The inside of a bag viewed with UCL’s X-ray system. (Photo: Patridge et al/Nature Communications)A new X-ray technique that combines conventional equipment with a deep-learning algorithm might find its way into both security settings and the healthcare industry.
Researchers from the United Kingdom’s University College London (UCL) recognized that X-ray security systems, though good at detecting shapes, weren’t so great at recognizing textures. Identifying textural abnormalities could be the key to locating explosives and other harmful items—especially those hidden away within larger objects. So they set about devising a system that could be paired with existing equipment to detect concerning textures.
Physically, this consisted of “masks,” or sheets of metal with tiny holes punched through them. These served to separate X-ray beams into smaller beamlets, which scattered at incredibly tight angles (as small as a microradian, or about one 20,000th of a degree). This resulted in a more defined image: a flat, dark image became sharp and nearly three-dimensional.

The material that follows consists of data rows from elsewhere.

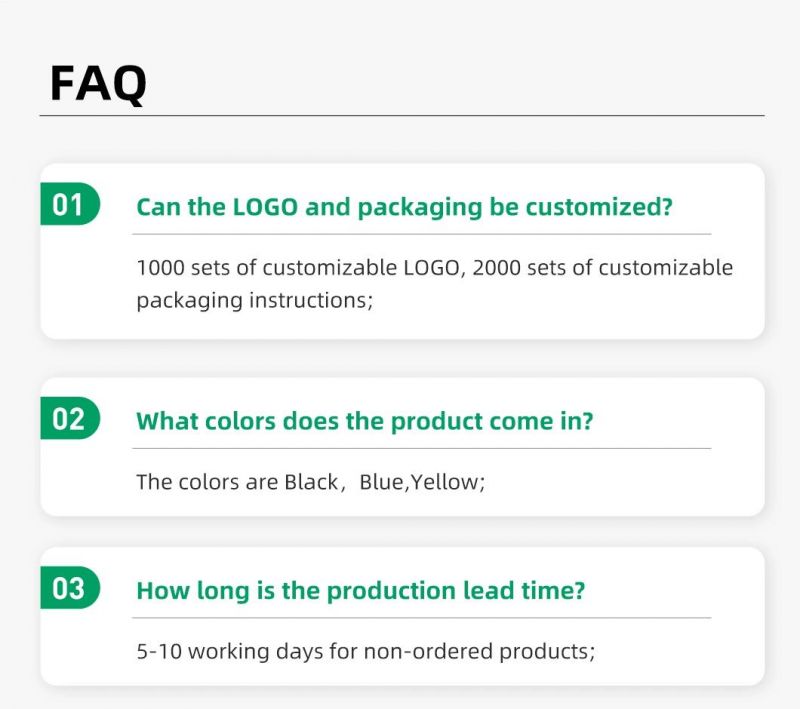
Task: Click the green 02 number badge
Action: coord(70,418)
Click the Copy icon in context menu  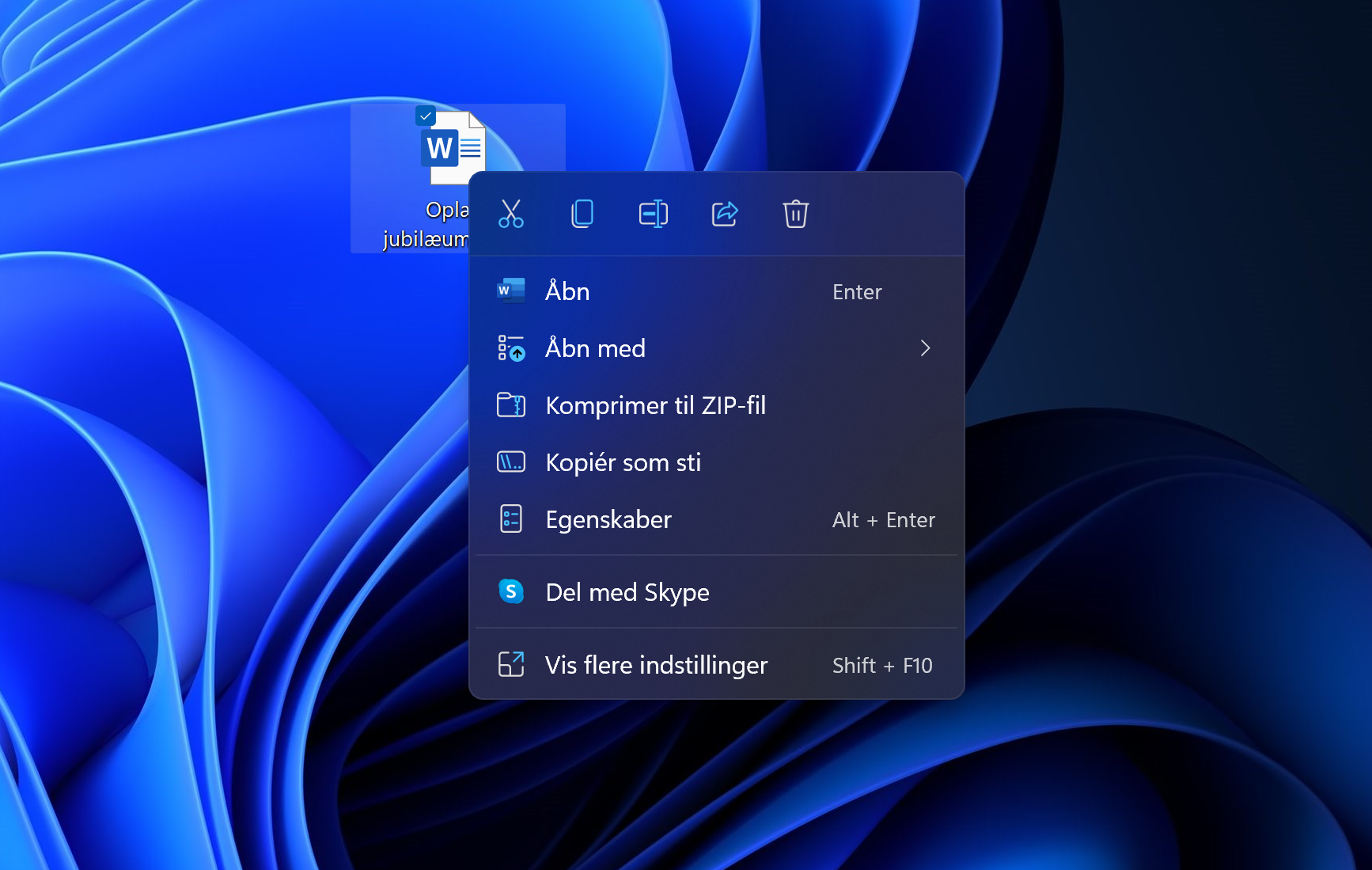tap(582, 214)
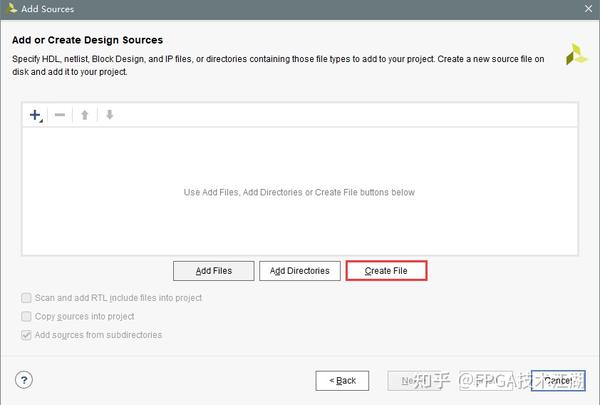This screenshot has height=405, width=600.
Task: Toggle Scan and add RTL include files
Action: pos(26,298)
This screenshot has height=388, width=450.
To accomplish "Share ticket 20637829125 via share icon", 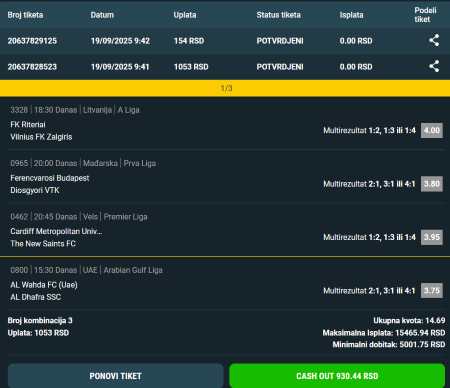I will pos(434,41).
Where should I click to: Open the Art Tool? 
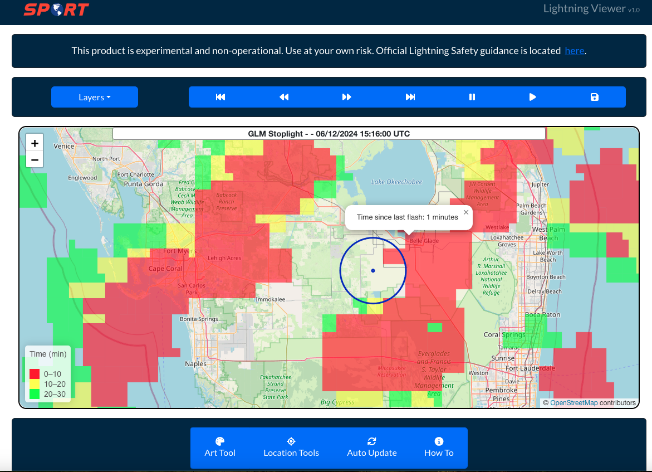(x=220, y=447)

The researchers then created an algorithm that could analyze the scattering. These scatter patterns would be used to recognize the textures of different materials.

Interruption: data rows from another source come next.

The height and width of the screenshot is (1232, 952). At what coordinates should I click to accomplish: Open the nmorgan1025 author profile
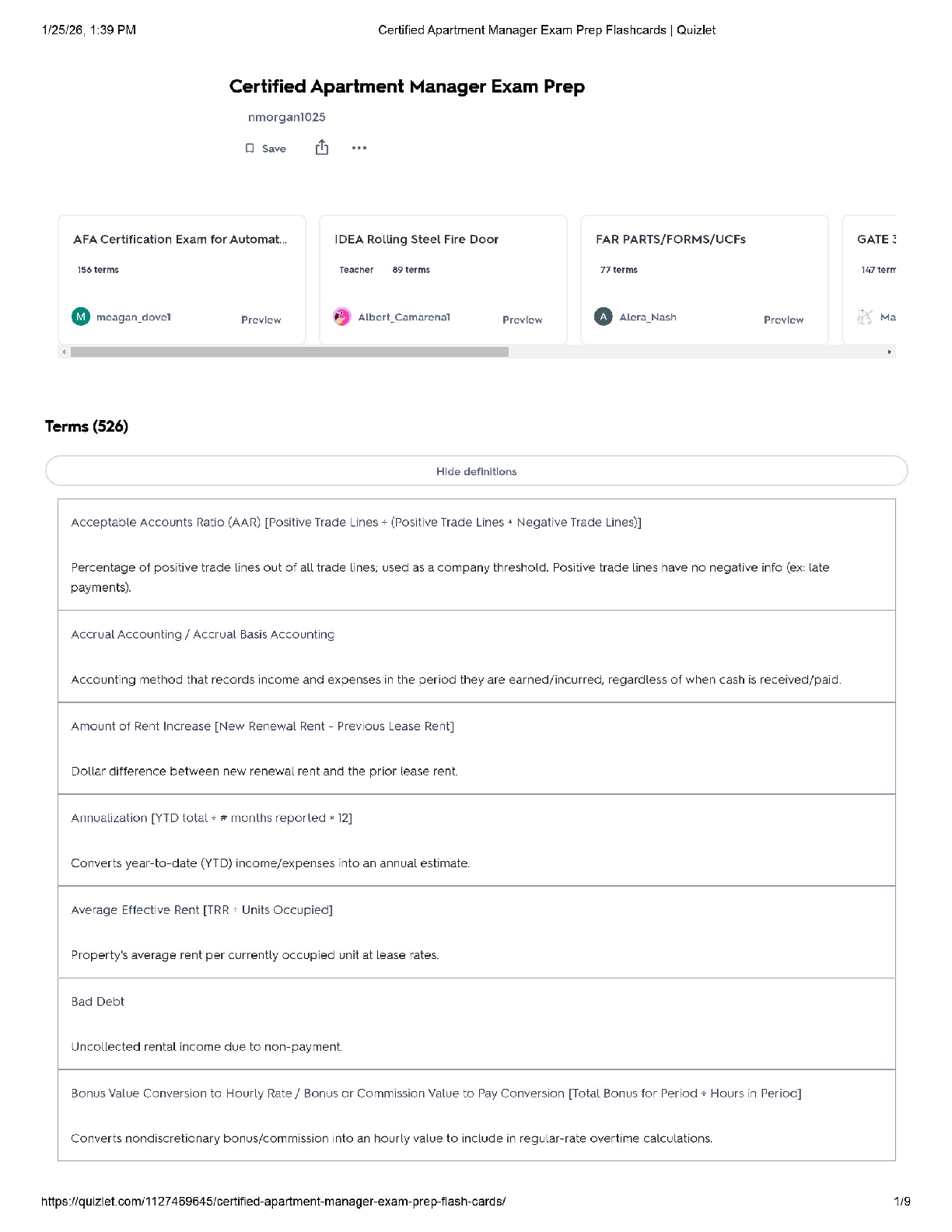tap(286, 117)
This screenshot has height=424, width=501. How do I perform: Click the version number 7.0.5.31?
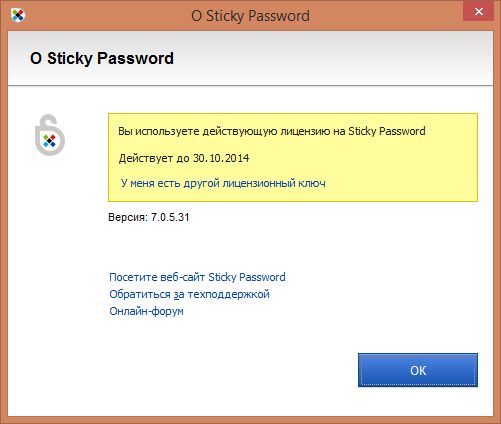170,217
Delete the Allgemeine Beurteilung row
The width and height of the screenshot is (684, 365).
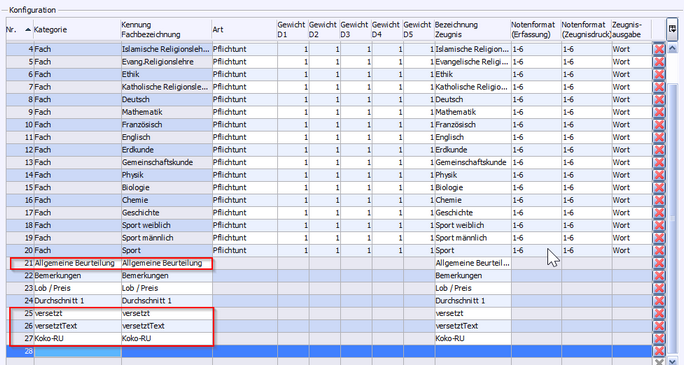pos(659,263)
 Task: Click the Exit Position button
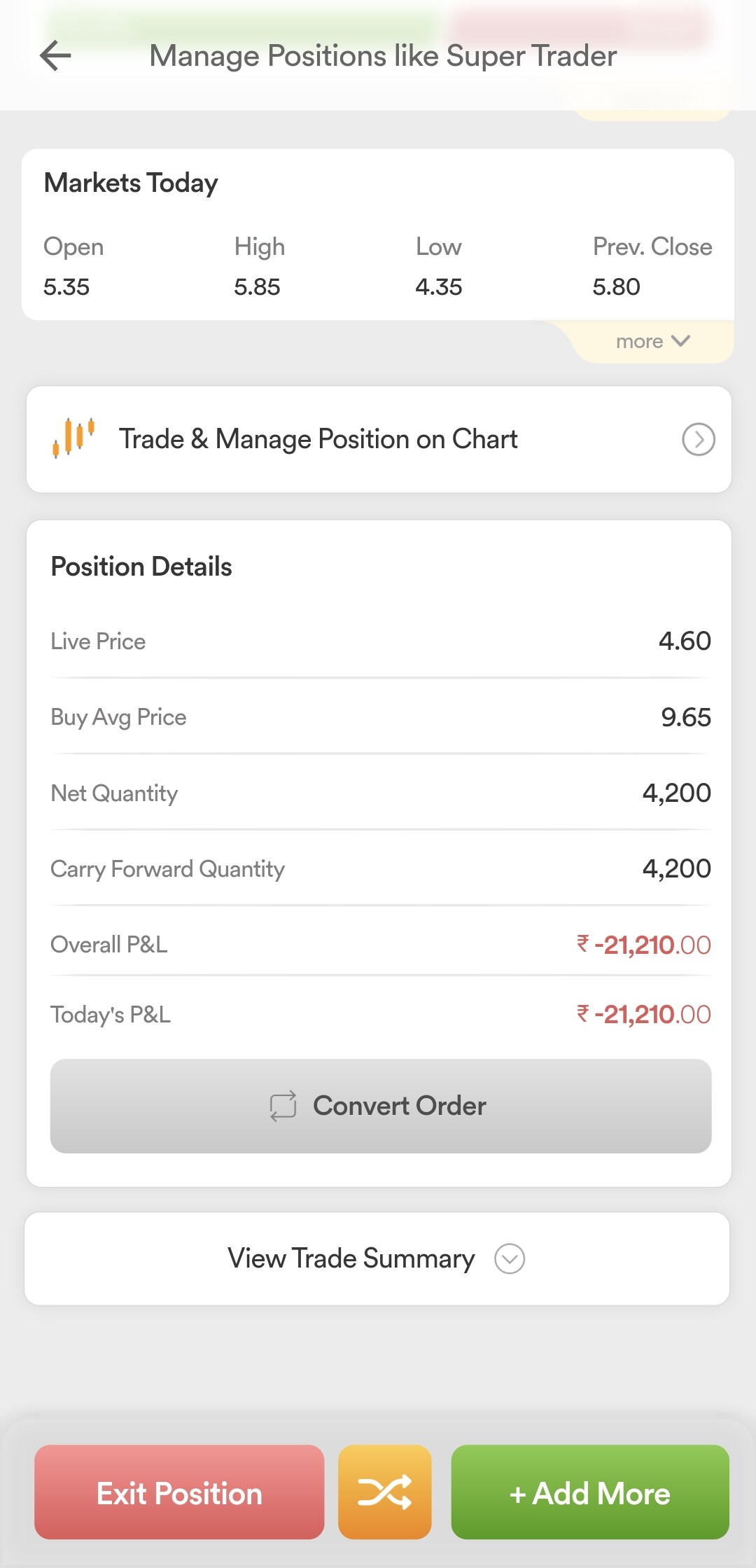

Once the deep-learning algorithm had been trained, the X-ray machine’s level of accuracy was astounding. The researchers placed explosives like C4 and Semtex into travel bag replicas containing toothbrushes, phone chargers, and other basic objects. They also tucked the explosives into devices like laptops, phones, and hair dryers. Thanks to the system’s ability to detect textures within other textures, it was able to detect the explosives with 100 percent accuracy, according to a paper published last week in Nature Communications. Dangerous substances were visible under the new system’s watchful eye, while those same substances quite literally slipped under the old system’s radar.
Airports aren’t the only setting that might benefit from this system. Though the researchers haven’t yet tested the rigged X-ray’s ability to detect tumors within healthy tissue, they believe the system might someday be useful for early cancer screening. One such use case might involve detecting small tumors hidden behind a person’s ribs. Architects might even be able to alter the system to detect rust and cracks in buildings.
Given the X-ray’s 100 percent success rate under test conditions, the UCL researchers are interested in trying out their system in real-life settings—or at least lab environments that imitate real life more closely.